What cluster size justifies nomad+consul?


I am trying to understand how all the pieces are fitting together. I am somewhat confused by the example given.

Nomads example shows 3 servers and 3 clients. Just looking at this, it doesn’t seem to be effective. If I have 6 servers, I don’t want to use half of them for controlling purposes. I feel like this starts only to make sense with a larger number of clients, given the fact that you need minimum 3 servers for proper leader election and HA.

Then If I wanted to use consul alongside, I would probably need 2-3 servers more. Meaning now I had 5-6 server with no production code running and 3 servers with production code running. Again, this doesn’t seem to be efficient.

So I wonder what number of clients would justify running nomad and consul as per recommendation?

Hi @bluebrown the diagrams on HashiCorp’s website are suitable for PROD environments.

For experiments (and to get familiar with) nomad+Consul clusters, in my opinion, you can start with a single server node. This single server node can be running the Consul Server and Nomad Server.

Again, what I am saying is for non-PROD. :slight_smile:

A decently sized server running Consul server and Nomad server (2 CPU 4 GB)/(4 CPU 8 GB) with adequately fast storage, should be able to cater to 50-100 client (compute) nodes, based on the amount of jobs you plan to run/experiment.

Once you are done experimenting, then you can expand the servers to 3 (still running Nomad Server and Consul Server on each server node).
If you then feel that the servers are not able to handle the load, then you can separate the Nomad Servers and the Consul Servers.

*** All of the above is strictly my opinion :grinning:


Hi Shanti,

thanks for your reply, However, I feel like you did not get to the point. I know i can run nomad on a single server, that is not the question. The question is about a production cluster and what size would justify to sacrifice minium 3 (bigger) servers. A total number of 6 servers is not enough in my opinion but who am I to give such a statement.

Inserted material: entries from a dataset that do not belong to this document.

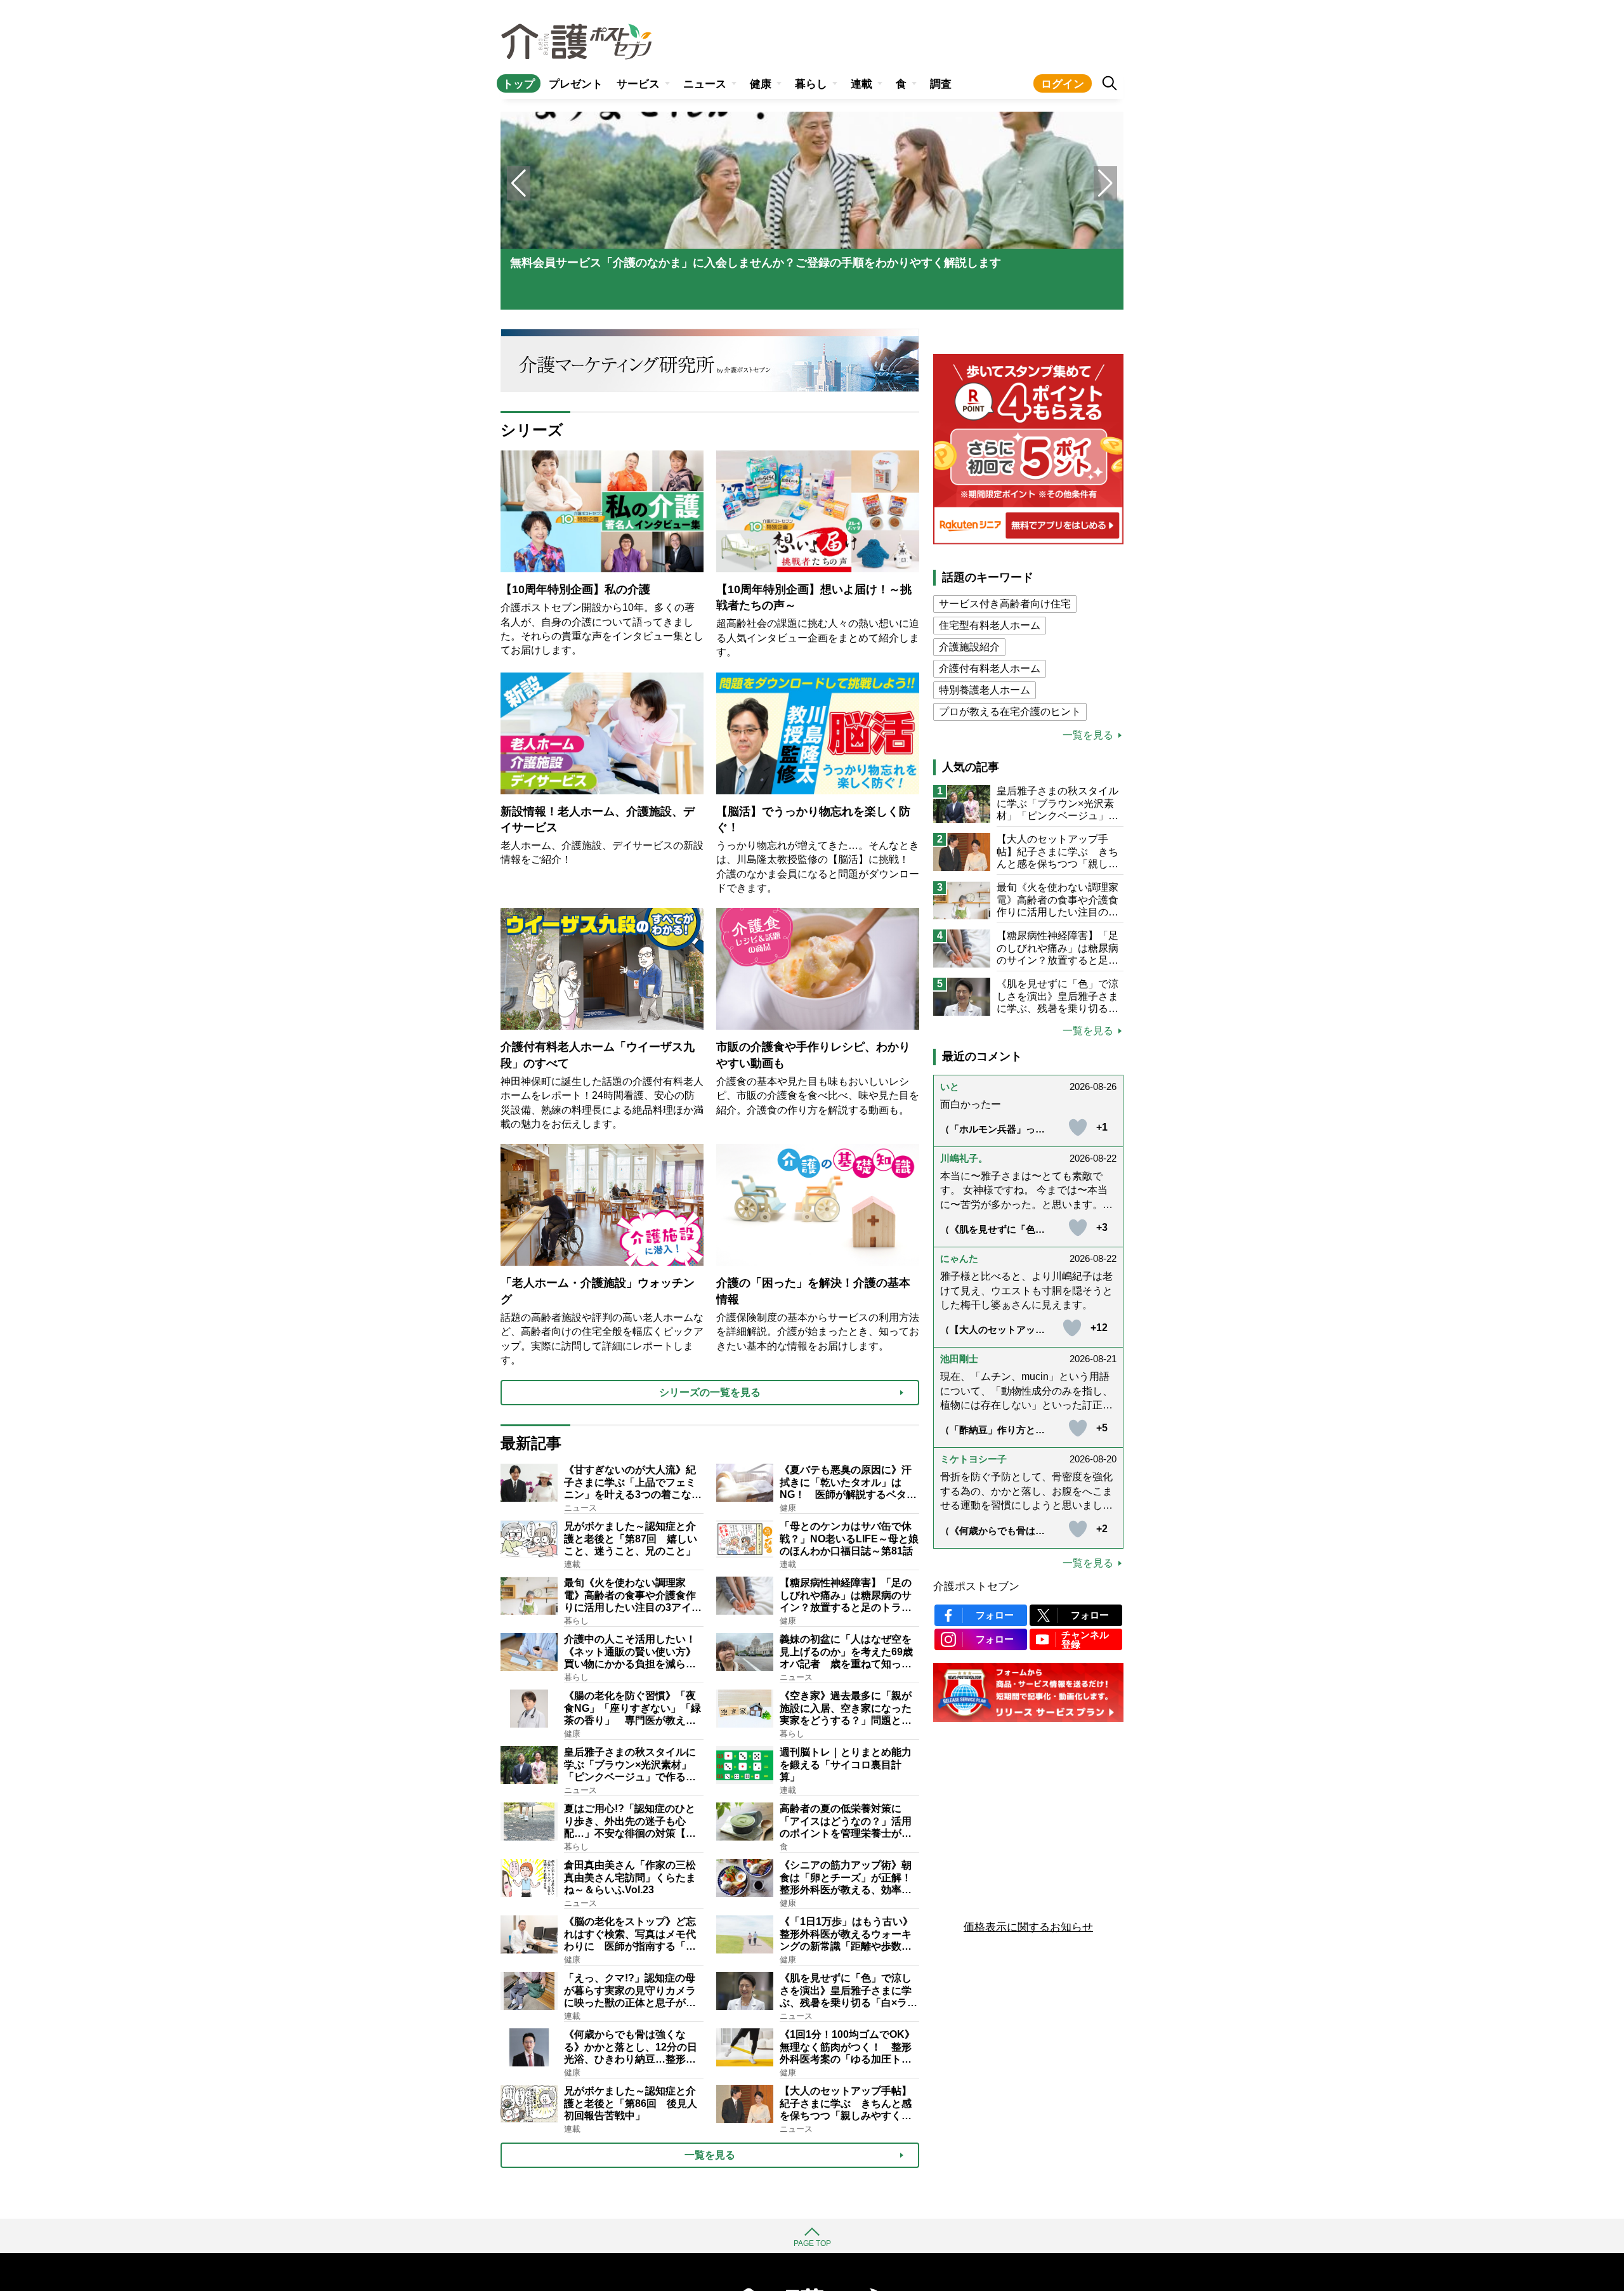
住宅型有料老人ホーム (989, 625)
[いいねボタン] (1077, 1127)
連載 (861, 84)
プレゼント (576, 84)
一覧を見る (1088, 735)
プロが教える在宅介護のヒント (1010, 711)
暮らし (811, 84)
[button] (1105, 183)
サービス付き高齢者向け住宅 (1005, 603)
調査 (941, 84)
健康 (760, 84)
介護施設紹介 (969, 646)
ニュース (704, 84)
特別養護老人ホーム (984, 690)
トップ (518, 84)
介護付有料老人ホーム (989, 668)
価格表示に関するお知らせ (1028, 1927)
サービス (638, 84)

If iI tell my boss I need a server, he will ask why and what is the cost. I don’t think I can explain to him that I need 6 to 9 servers to run prod code on only 3.

So I think it should be at least something like 10-20 clients for 3 nomad and 2-3 consul server.

Disclaimer: I do not work for HashiCorp, so I was clarifying that everything is only my opinion and not the recommended practice as per docs.

You should choose what you are comfortable with, for your needs, technical and monetary.

From the original post it wasn’t clear where the confusion was, and hence was trying to show a step-by-step way.

For pricing, etc, it would be better to follow up with the HashiCorp Team.

Shantanu Gadgil

@bluebrown Run nomad clients on your nomad servers. :slight_smile:

This is not a good setup, but it’s a great one to get buy-in, and get everything started/running! Just manually set your cpu/memory limits lower than on the server+client mixes to allow the server daemons to run without issues.

After everyone loves Nomad/Consul and you can add Vault into the mix you’ll be able to justify more hardware no sweat!

I would tend to discourage colocating Nomad servers and Clients except for in the most resource constrained proof of concept setups. Running your application workload on the same nodes as your Nomad servers could unexpectedly deprive them of necessary resources.

If I were looking at colocation of functions for a non-production cluster, I would consider colocating Vault, Nomad servers, and Consul servers, but keeping Nomad client nodes separate. While you will get some disk competition between Consul, Vault (if using integrated storage or more Consul activity if using Consul for storage), and Nomad, an errant workload will not have the possibility to create issues for the servers themselves.

Going below the recommended layout introduces more risk in failure cases, and can introduce cases that might be harder to debug. For example, using a Consul server as the Consul agent that Nomad talks to prevents that Nomad node from switching to a healthy instance if Consul itself becomes unwell. When you are using dedicated Consul agents (not ones running as servers), the client can potentially switch to a healthy instance in these cases

In my opinion, it is better to sacrifice power on your compute nodes than count for small deployments. For example, I have a lab of virtual machines that I run Nomad on for testing and development. It’s 12 instances; however, all of my Vault and Nomad servers run on 512mb of RAM and 1 VCPU. I have more RAM for Consul because I use it to back Vault, but I still only provide it with 1GB. Finally, my clients are scaled for some larger workloads so they have more vCPUs and RAM.

There are many opinions out there about how you can run smaller clusters; however, the way we describe fault tolerance and high availability around node failures is predicated on reducing the blast radius by minimizing the numbers of colocated services.